== Fragmento de origen ==

Usuarios que emplean lectores de pantalla, herramientas de dictado o software de asistencia han reportado que la presencia obligatoria de Copilot en esa posición rompía rutinas y hacía más complicado realizar tareas cotidianas. Para muchos de ellos, la prioridad no es lanzar un asistente de IA, sino conservar un teclado predecible y adaptado a sus necesidades.
También en entornos profesionales y técnicos la transición ha sido problemática. En oficinas, estudios de diseño, programación o edición, donde se usan combinaciones de teclas específicas de forma intensiva, la desaparición de la tecla Ctrl derecha ha implicado reaprender gestos o modificar flujos de trabajo muy consolidados.
La opción de reasignar desde Windows 11 supone, por tanto, un alivio para este tipo de usuarios, tanto en España como en el resto de Europa, donde la adopción de portátiles Copilot+ y de teclados con esta tecla ya es una realidad en muchos entornos corporativos y educativos. Poder devolver al teclado su distribución tradicional facilita la adaptación y reduce esa sensación de cambio impuesto.

===
== Extractos de datos ==

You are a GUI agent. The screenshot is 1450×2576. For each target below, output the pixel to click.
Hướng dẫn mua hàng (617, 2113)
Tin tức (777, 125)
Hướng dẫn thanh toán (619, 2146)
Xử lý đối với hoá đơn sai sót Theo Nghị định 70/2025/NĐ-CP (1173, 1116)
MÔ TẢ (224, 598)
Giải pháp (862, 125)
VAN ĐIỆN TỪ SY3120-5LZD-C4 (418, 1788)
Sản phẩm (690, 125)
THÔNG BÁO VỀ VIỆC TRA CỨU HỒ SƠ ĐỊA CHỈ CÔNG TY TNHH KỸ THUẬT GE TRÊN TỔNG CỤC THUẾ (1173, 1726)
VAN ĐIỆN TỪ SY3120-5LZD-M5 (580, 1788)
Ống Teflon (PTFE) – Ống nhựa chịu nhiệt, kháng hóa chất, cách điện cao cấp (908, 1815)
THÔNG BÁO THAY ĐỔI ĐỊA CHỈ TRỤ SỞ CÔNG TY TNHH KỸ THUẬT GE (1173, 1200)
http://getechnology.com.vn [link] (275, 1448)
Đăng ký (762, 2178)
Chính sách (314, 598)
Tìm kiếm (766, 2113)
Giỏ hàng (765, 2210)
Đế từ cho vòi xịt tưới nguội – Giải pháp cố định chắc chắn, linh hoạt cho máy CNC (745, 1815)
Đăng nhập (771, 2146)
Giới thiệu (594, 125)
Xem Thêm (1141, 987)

===

¿Puedes extraer del texto sobre la tecla Copilot el pasaje que comienza con "También en entornos" y continúa hasta "de cambio impuesto."? Los registros provienen de otra fuente.

También en entornos profesionales y técnicos la transición ha sido problemática. En oficinas, estudios de diseño, programación o edición, donde se usan combinaciones de teclas específicas de forma intensiva, la desaparición de la tecla Ctrl derecha ha implicado reaprender gestos o modificar flujos de trabajo muy consolidados.
La opción de reasignar desde Windows 11 supone, por tanto, un alivio para este tipo de usuarios, tanto en España como en el resto de Europa, donde la adopción de portátiles Copilot+ y de teclados con esta tecla ya es una realidad en muchos entornos corporativos y educativos. Poder devolver al teclado su distribución tradicional facilita la adaptación y reduce esa sensación de cambio impuesto.